-- Task prompt --
Update the part of the listing that opens with the line containing "The width and height of the screenshot is (1568, 741)." and closes with the line containing "Screen dimensions: 1205x915 (x=110, y=100)" by changing "sidebar" to "navigation panel" and keeping everything else the same. Return only those lines.

───

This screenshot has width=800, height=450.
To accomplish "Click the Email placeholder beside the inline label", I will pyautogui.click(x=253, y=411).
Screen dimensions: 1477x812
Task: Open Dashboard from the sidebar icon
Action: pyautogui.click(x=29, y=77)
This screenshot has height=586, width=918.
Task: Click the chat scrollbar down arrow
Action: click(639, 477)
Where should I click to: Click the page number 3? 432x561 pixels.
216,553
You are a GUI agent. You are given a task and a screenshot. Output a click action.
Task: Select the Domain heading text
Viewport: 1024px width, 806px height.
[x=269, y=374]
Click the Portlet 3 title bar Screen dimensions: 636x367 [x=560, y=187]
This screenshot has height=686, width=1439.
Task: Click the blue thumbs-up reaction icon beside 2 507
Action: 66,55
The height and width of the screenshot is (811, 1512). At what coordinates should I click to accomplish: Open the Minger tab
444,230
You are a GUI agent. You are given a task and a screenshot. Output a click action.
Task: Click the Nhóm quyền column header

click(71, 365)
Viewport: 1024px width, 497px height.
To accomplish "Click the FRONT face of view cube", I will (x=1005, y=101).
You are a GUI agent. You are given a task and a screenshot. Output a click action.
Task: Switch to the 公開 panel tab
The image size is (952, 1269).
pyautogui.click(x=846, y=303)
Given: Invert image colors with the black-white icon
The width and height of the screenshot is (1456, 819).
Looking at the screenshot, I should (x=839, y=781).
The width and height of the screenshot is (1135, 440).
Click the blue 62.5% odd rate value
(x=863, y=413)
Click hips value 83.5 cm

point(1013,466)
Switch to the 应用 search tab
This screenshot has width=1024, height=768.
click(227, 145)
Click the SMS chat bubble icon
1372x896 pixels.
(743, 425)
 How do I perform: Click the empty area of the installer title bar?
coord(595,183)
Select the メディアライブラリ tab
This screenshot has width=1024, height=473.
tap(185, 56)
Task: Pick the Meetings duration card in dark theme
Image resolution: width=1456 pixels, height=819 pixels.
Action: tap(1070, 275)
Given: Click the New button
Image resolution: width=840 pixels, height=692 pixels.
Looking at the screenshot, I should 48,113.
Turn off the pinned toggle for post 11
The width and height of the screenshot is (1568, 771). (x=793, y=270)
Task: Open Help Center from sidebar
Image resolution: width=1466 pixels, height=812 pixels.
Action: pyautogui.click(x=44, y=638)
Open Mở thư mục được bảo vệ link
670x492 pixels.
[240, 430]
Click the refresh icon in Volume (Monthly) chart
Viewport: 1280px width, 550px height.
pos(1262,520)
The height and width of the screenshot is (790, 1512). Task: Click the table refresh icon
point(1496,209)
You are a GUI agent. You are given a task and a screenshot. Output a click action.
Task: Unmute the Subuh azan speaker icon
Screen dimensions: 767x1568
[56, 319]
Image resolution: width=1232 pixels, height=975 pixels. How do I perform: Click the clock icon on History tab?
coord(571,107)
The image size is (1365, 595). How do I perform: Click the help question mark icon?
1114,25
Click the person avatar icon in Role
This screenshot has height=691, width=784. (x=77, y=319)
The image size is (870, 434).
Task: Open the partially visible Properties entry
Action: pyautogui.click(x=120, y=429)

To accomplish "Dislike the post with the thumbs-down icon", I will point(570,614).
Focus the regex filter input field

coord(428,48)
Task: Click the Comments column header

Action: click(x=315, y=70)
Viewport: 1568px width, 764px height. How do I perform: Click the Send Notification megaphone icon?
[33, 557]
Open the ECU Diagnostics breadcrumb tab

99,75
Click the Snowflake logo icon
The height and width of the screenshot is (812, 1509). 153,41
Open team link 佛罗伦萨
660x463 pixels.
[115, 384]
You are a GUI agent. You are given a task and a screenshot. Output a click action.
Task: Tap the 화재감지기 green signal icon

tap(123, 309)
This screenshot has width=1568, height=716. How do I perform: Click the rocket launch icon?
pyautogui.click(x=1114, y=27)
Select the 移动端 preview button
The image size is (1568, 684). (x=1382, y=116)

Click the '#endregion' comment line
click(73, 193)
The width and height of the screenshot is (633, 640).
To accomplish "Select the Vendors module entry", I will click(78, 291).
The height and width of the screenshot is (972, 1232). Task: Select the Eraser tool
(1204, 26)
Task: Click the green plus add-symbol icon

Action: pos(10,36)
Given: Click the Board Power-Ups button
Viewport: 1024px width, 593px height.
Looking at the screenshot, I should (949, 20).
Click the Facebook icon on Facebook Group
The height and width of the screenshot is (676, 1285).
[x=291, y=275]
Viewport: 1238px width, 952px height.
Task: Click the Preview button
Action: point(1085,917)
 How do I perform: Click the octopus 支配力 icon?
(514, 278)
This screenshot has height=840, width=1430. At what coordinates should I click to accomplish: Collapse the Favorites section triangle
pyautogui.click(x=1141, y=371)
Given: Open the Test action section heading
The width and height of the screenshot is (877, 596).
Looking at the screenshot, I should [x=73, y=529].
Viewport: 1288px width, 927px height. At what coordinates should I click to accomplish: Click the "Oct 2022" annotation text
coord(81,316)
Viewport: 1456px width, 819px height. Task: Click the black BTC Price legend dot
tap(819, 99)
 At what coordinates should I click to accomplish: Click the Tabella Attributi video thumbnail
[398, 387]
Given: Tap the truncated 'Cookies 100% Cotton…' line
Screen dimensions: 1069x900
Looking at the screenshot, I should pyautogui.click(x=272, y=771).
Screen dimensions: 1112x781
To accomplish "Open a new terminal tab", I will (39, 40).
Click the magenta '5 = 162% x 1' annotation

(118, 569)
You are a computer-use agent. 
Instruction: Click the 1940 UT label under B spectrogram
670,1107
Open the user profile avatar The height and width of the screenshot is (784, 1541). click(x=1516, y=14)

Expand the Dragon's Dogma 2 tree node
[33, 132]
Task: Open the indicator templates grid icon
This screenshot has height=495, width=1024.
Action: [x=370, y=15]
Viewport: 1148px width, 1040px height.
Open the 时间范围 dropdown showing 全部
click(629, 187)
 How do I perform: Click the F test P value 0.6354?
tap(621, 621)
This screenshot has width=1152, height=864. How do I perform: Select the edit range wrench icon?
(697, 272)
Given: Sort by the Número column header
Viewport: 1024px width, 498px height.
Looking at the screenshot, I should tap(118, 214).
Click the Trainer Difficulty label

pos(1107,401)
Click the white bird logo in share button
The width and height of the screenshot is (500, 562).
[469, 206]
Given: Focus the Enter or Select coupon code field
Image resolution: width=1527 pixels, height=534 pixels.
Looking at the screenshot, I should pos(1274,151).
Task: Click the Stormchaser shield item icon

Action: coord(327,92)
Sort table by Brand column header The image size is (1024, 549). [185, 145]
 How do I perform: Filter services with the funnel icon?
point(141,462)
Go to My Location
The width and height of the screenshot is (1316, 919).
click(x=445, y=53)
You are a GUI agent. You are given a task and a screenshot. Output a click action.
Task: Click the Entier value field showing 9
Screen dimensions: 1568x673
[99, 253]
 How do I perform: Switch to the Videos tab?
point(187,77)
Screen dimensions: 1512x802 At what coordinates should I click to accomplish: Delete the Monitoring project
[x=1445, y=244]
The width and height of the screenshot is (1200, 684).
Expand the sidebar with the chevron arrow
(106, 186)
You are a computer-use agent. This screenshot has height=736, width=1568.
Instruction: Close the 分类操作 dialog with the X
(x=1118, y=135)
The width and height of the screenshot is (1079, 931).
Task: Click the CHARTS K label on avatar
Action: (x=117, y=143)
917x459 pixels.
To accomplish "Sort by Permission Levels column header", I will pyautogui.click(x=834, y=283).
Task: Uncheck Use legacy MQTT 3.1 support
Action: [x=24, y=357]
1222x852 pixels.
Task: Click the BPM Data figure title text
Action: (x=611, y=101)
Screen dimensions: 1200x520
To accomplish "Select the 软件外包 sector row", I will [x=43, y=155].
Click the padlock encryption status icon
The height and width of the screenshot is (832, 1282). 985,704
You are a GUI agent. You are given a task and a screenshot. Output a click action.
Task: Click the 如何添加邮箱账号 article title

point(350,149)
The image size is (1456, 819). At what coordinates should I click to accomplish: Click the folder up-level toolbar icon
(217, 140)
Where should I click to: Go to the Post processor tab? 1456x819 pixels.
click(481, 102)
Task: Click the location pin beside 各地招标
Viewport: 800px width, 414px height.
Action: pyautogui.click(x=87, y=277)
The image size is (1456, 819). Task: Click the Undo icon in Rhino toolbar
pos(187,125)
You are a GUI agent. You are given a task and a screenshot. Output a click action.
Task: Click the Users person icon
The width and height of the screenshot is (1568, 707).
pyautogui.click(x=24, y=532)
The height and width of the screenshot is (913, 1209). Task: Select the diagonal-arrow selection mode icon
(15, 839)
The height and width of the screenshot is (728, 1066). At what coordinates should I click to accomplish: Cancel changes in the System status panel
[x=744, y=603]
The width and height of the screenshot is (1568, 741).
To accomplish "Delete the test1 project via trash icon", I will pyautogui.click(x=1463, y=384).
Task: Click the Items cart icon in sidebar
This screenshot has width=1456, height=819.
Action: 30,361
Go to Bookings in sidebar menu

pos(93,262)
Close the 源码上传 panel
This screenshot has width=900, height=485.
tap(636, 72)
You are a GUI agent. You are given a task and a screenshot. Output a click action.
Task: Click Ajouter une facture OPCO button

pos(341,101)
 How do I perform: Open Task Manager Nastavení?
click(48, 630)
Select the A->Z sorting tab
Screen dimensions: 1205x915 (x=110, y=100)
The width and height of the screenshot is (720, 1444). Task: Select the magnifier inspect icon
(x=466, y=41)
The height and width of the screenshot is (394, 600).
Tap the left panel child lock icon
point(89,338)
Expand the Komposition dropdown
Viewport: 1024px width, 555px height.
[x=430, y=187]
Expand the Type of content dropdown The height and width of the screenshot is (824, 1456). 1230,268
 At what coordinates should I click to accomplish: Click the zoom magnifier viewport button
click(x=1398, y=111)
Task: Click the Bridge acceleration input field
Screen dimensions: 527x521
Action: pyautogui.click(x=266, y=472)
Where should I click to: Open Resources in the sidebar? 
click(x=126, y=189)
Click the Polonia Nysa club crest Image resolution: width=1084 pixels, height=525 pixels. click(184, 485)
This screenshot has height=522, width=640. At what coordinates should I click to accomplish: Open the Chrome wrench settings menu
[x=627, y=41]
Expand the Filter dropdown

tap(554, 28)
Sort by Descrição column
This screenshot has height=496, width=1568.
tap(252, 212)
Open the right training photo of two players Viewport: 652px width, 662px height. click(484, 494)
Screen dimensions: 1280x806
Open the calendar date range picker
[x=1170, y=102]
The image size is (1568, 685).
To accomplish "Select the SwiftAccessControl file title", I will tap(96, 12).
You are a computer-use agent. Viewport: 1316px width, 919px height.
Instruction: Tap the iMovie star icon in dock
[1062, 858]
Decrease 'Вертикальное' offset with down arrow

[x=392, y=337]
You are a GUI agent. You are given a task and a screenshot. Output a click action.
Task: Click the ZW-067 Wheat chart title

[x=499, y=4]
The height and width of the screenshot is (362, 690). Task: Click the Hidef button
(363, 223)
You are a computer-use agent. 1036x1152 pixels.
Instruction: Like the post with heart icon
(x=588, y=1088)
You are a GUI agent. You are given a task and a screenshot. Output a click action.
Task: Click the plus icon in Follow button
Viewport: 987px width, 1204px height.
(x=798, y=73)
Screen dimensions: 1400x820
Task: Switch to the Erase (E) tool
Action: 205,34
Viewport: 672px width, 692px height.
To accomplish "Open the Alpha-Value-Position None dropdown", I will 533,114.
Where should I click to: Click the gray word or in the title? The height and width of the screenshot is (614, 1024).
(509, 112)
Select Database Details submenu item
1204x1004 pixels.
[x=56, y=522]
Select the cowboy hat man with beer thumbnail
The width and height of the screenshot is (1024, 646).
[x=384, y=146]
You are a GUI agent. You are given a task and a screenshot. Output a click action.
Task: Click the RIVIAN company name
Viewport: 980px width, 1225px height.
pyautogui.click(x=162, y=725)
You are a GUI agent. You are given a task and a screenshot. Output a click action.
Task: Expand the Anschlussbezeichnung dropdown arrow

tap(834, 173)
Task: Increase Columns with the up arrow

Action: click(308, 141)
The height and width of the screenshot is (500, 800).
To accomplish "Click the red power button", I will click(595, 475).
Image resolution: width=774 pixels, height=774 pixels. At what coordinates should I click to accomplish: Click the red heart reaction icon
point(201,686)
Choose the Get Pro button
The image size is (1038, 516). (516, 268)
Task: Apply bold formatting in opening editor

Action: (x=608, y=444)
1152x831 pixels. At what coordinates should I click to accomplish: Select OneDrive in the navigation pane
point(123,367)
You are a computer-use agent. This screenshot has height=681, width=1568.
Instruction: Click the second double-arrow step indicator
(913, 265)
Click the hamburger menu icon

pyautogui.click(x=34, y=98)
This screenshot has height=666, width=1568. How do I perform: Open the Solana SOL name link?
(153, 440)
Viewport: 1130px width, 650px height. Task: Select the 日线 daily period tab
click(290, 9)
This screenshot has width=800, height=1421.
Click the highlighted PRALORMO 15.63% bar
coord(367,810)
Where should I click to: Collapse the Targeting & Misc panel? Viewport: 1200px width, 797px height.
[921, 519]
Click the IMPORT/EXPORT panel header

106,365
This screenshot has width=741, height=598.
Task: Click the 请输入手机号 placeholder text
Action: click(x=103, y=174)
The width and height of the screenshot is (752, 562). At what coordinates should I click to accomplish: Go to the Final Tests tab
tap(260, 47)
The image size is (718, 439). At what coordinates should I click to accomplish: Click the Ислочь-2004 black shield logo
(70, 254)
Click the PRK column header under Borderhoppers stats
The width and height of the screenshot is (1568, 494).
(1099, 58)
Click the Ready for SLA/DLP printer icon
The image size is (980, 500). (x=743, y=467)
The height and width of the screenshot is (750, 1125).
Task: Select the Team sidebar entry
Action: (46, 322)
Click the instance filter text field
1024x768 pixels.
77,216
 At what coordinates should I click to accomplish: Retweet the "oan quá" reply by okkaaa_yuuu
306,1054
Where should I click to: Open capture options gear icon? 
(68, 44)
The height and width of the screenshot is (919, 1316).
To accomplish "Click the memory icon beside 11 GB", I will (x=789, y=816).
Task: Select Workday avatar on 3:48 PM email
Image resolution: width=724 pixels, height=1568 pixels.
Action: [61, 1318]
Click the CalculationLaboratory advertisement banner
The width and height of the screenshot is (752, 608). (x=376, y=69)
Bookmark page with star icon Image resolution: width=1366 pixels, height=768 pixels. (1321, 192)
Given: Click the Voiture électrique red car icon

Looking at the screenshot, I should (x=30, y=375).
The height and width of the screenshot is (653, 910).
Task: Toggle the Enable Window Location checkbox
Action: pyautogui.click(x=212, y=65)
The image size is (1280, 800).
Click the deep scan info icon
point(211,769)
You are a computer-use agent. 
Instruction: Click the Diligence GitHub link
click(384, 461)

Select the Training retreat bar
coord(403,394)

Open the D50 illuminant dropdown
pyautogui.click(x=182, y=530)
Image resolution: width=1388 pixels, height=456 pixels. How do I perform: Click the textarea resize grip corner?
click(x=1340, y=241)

───

-- Solution --
The width and height of the screenshot is (1568, 741).
To accomplish "Delete the test1 project via trash icon", I will pyautogui.click(x=1463, y=384).
Task: Click the Items cart icon in navigation panel
This screenshot has width=1456, height=819.
Action: 30,361
Go to Bookings in navigation panel menu

pos(93,262)
Close the 源码上传 panel
This screenshot has width=900, height=485.
tap(636, 72)
You are a GUI agent. You are given a task and a screenshot. Output a click action.
Task: Click Ajouter une facture OPCO button

pos(341,101)
 How do I perform: Open Task Manager Nastavení?
click(48, 630)
Select the A->Z sorting tab
Screen dimensions: 1205x915 (x=110, y=100)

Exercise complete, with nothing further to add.